Uzun dönemli ekolojik araştırma ağı ulusal seviyede ilk defa 1980 yılında Amerika Birleşik Devletlerinde Ulusal Bilim Vakfı'nın finansmanı ile kurulan Uzun Dönemli Ekolojik Araştırma Ağıdır (LTER: Long Term Ecological Research Network; https://lternet.edu). ABD'de göl, mercan resifleri, Arktik tundra (Antartika'da yürütülen tüm ekolojik araştırmalar), orman vb. gibi farklı ekosistemleri kapsayan 28 LTER alanında yaklaşık 2000 bilim insanı ve araştırıcı aktif olarak disiplinler arası araştırma ile etkin doğal kaynak yönetimi için araştırmalar yürütmektedir. ABD'de başlayan LTER, dünya çapında ekosistemlerin anlaşılması açısından önemli bir girişim olup ABD modelinden yola çıkılarak Avrupa'da, Asya'da, Afrika'da ve Doğu-Asya-Pasifik'te bölgesel ölçekte kurulmuştur. Bu ana 4 bölge ise ILTER (International Long Term Ecological Research Network) Ağı altında birleşmektedir.
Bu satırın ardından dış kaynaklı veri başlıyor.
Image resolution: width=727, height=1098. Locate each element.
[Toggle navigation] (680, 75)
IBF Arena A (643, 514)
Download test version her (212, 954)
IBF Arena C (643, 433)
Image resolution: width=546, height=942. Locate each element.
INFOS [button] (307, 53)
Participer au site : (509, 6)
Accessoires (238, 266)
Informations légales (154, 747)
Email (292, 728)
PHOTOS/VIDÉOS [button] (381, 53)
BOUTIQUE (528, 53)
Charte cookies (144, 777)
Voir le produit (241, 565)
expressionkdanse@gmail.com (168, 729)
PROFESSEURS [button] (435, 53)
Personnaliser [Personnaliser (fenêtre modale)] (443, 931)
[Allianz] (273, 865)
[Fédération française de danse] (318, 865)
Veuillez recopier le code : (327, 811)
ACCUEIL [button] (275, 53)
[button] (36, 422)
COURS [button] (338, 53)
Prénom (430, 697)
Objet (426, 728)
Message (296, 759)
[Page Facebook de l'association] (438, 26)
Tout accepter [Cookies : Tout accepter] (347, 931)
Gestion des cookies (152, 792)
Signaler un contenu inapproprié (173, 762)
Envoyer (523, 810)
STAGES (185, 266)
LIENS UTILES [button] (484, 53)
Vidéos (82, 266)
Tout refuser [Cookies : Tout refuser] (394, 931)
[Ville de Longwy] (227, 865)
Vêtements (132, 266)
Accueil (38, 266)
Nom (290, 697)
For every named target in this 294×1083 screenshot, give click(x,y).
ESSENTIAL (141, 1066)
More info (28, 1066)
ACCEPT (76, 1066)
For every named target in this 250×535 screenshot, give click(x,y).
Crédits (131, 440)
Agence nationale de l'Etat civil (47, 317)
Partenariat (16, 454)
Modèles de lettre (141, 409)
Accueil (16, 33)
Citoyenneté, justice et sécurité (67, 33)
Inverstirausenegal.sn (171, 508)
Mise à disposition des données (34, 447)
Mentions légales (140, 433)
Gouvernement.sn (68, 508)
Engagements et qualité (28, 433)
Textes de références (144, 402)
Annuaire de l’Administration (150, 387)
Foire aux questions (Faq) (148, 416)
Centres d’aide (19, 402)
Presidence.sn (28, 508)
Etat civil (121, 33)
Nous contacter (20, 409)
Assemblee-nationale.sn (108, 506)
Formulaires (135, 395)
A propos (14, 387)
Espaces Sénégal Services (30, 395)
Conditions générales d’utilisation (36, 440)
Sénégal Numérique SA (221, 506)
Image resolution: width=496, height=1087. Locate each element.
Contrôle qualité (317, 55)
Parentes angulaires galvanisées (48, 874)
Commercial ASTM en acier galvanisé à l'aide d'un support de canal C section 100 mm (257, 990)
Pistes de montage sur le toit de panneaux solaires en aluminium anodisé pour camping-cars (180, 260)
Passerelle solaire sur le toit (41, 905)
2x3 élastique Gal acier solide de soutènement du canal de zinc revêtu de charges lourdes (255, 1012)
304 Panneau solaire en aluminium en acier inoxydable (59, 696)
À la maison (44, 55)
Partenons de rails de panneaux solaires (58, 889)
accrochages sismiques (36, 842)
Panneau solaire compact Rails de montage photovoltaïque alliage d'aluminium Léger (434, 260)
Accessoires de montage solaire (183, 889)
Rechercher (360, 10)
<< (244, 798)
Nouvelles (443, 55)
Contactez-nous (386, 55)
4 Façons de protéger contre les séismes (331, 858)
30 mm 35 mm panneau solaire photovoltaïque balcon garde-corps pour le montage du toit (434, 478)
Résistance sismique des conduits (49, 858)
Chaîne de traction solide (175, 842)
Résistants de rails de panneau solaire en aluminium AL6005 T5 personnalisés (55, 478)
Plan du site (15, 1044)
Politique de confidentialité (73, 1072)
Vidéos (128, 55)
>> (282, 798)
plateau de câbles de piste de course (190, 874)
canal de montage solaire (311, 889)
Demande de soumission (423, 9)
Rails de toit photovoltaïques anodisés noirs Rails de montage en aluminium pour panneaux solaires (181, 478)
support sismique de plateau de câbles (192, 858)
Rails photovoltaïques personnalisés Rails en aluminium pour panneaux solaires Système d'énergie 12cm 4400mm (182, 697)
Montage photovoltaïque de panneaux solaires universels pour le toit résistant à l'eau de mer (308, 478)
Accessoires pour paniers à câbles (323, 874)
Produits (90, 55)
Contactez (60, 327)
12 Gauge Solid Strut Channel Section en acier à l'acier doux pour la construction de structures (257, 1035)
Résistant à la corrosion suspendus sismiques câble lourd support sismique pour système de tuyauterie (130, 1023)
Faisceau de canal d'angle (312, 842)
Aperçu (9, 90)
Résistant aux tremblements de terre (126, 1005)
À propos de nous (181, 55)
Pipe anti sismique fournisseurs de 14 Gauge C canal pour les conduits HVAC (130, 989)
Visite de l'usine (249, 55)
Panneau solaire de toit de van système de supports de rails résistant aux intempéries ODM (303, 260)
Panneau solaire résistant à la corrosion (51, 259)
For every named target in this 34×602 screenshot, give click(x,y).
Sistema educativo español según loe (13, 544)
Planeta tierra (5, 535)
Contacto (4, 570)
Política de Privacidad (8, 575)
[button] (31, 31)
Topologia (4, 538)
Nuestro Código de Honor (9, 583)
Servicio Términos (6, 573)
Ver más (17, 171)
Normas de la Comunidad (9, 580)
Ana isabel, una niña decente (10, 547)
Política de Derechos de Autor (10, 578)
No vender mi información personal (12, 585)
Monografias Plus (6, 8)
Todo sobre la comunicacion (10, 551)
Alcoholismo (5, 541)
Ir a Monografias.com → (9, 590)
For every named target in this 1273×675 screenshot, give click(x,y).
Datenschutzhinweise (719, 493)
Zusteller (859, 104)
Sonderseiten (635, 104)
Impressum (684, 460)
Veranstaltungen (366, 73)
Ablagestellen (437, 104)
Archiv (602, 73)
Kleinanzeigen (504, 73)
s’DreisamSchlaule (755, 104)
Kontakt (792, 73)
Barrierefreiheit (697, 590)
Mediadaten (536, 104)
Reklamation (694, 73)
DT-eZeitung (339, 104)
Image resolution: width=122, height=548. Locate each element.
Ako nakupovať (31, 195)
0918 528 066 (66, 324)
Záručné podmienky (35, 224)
Bu 4 ana bölgeden Avrupa ülkelerini bir şemsiye altında birleştiren LTER-Avrupa Uzun Dönemli Ekosistem Araştırmaları Ağı (LTER-Europe Long-Term Ecosystem Research, http://www.lter-europe.net/lter-europe) 2003 yılında kurulmuştur. Bu oluşum, 27 ülkede aktif olarak 445 alanda araştırma yürütmektedir. LTER-Avrupa araştırma ve izleme programlarının hedefi, bütünsel olarak ekosistem yapısı, fonksiyonları veya hizmet ve ürünleri ile ekosistemlerin çevresel, toplumsal ve ekonomik etmenlere verdiği tepkileri konusunda bilgi birikimini arttırmaktır. Böylece, LTER-Avrupa, Avrupa ülkeleri arasında uzun dönemli ekosistem araştırmalarına yön veren, kaynak yaratan, bilgi ve birikim paylaşımı ile araştırmalardan elde edilen sonuçların etkisini daha güçlü bir şekilde ortaya koyan bilimsel etkin bir ağ haline gelmiştir. Bu ağ uzun dönemli izleme araştırmaları ile ekosistemlerin yapısı ve işlevleri hakkında ve ekosistemlerin çevresel, toplumsal ve ekonomik açıdan uzun vadeli tepkileri konusunda bilgi üretir.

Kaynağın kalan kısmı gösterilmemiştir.